*GOAL OF THE EXERCISE:* Put the stretch of data from its first line through the line containing "[x=2382, y=1331]" into a JSON list of strings, one string per line, leaving out blank lines.

(Dataset items)
%%

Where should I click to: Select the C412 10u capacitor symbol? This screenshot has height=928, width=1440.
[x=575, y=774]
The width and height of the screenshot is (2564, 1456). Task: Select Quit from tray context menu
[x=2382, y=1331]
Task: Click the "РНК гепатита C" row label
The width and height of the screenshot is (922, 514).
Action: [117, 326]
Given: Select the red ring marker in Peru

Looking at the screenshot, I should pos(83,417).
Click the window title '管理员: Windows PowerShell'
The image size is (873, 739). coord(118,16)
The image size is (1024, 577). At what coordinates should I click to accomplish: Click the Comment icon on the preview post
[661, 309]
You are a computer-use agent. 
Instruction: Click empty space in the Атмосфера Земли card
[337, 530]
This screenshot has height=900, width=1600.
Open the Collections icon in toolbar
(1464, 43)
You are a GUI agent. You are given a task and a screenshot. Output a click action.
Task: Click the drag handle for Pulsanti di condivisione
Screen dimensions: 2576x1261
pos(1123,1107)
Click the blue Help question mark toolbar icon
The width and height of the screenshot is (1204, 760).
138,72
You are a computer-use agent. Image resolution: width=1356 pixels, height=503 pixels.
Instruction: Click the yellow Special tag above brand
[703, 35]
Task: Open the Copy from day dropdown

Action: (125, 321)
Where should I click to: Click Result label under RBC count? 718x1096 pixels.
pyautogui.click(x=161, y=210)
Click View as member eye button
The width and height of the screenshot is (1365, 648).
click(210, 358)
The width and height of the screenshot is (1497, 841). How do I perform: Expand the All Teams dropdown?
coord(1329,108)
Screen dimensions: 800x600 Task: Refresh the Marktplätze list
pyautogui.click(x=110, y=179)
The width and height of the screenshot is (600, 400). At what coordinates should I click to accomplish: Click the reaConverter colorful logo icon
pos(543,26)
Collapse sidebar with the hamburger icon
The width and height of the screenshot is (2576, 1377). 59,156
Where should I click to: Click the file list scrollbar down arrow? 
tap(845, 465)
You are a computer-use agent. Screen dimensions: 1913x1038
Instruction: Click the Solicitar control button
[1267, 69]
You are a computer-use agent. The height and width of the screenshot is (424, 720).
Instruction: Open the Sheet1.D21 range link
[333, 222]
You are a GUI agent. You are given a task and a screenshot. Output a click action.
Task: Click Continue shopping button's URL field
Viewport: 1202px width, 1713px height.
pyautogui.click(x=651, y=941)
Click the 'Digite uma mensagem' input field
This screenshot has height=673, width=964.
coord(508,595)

%%

*EXERCISE RESPONSE:*
[
  "Where should I click to: Select the C412 10u capacitor symbol? This screenshot has height=928, width=1440.",
  "[x=575, y=774]",
  "The width and height of the screenshot is (2564, 1456). Task: Select Quit from tray context menu",
  "[x=2382, y=1331]"
]